The crossroads highway town of Fort MacLeod marries military history with Indigenous legacy, and timeless prairie beauty with a modernizing downtown strip. Weekend warriors would do well to get off work early on Friday so as to rush to The Fort Museum, which is unfortunately closed on Saturday and Sunday. A bit of hooky will be worth it to wade within the barracks and learn about the North-West Mounted Police from period-appropriate actors and displays. The anachronistic post has also evolved into the First Nations Interpretive Center to further round out the history of the area. On that note, just a few minutes west of town, the Head-Smashed-In Buffalo Jump World Heritage Site is not only a scenic bluff, but a testament to the hunting practices of the land's early occupants.

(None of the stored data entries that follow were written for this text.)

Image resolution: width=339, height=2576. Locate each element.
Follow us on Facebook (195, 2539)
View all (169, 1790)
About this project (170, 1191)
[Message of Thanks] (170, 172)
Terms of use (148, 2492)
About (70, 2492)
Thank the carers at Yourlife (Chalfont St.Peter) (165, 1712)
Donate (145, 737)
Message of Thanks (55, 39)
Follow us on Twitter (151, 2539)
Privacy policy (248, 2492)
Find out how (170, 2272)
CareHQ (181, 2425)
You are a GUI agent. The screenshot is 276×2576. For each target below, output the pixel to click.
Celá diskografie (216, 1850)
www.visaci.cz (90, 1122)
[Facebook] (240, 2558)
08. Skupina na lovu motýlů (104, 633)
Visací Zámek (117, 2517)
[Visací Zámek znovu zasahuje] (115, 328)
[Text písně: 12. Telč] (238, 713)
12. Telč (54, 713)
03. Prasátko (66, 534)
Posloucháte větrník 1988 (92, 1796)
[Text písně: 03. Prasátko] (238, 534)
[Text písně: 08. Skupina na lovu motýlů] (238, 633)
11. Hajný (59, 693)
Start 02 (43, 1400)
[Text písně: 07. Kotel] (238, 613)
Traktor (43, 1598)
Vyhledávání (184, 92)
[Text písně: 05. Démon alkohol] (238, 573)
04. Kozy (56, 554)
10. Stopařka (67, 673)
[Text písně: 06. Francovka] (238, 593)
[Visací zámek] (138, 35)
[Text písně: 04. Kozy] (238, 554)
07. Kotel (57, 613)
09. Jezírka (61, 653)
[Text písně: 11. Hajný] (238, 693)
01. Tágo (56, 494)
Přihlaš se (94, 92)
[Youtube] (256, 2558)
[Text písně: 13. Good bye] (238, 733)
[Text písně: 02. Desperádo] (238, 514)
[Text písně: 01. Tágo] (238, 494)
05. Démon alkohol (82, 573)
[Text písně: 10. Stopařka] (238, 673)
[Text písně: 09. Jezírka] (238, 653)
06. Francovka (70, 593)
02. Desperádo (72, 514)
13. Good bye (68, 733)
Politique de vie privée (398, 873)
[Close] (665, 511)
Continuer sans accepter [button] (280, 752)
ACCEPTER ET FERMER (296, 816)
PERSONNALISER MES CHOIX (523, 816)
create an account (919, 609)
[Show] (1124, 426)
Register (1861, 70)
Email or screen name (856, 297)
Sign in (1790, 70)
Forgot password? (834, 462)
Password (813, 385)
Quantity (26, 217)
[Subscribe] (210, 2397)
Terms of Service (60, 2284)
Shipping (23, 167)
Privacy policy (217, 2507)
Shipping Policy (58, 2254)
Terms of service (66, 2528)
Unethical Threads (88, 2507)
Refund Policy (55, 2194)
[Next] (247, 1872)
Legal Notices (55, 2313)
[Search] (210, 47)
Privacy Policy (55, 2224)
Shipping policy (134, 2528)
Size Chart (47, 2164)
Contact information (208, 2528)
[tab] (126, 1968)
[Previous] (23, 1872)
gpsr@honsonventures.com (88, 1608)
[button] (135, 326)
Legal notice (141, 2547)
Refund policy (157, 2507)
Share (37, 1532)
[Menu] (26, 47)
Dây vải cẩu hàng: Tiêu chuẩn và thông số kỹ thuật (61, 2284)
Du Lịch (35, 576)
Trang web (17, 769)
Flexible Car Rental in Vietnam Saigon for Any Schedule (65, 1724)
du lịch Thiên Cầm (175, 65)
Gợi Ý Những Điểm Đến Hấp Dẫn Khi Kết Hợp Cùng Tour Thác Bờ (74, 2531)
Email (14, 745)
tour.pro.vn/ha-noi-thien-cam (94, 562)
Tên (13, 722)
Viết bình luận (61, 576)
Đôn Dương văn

Back on Fort MacLeod's main street (i.e. 24th Street), visitors can explore the hipster establishments of this tumbleweed town. You might even recognize the backdrop from a few major Hollywood productions. Blackwood Coffee Co. and Stronghold Brewing Co. are welcoming places to window watch for a while, and across the street, the neon-illuminated Empress Theatre always has a compelling lineup of performances on deck for the weekend.
Drumheller

Alberta is rightfully revered for its mountains and prairies, but for our final weekend adventure, let's turn to its third set of assets: dinosaurs and badlands. Known as the "Dinosaur Capital of the World," a visit to Drumheller is sure to satiate the amateur paleontologist in us all. One day can be spent on a scavenger hunt for all the colorful dinosaur monuments around town (some on top of buildings, others on bus-stop benches) - including, of course, Tyra, the world's largest dinosaur (25 meters/86 feet). The next day can incorporate a side quest to the Royal Tyrrell Museum/Midland Provincial Park, where some of North America's finest and most comprehensive collections of fossils are arranged according to eons, and where visitors can hike through the very striated, hoodoo scattered Badlands in which these prehistoric giants continue to be unearthed.
Parting Thoughts
Whether you have summit fever, a propensity for the water, or a fascination for the prairies, Alberta is happy to accommodate. These nine small towns set the stage for endless adventures, but also oblige the quieter pleasures that one might crave at the end of a long work week. There's no wrong way to enjoy your weekend, especially if you spend it in and around one of these Alberta towns.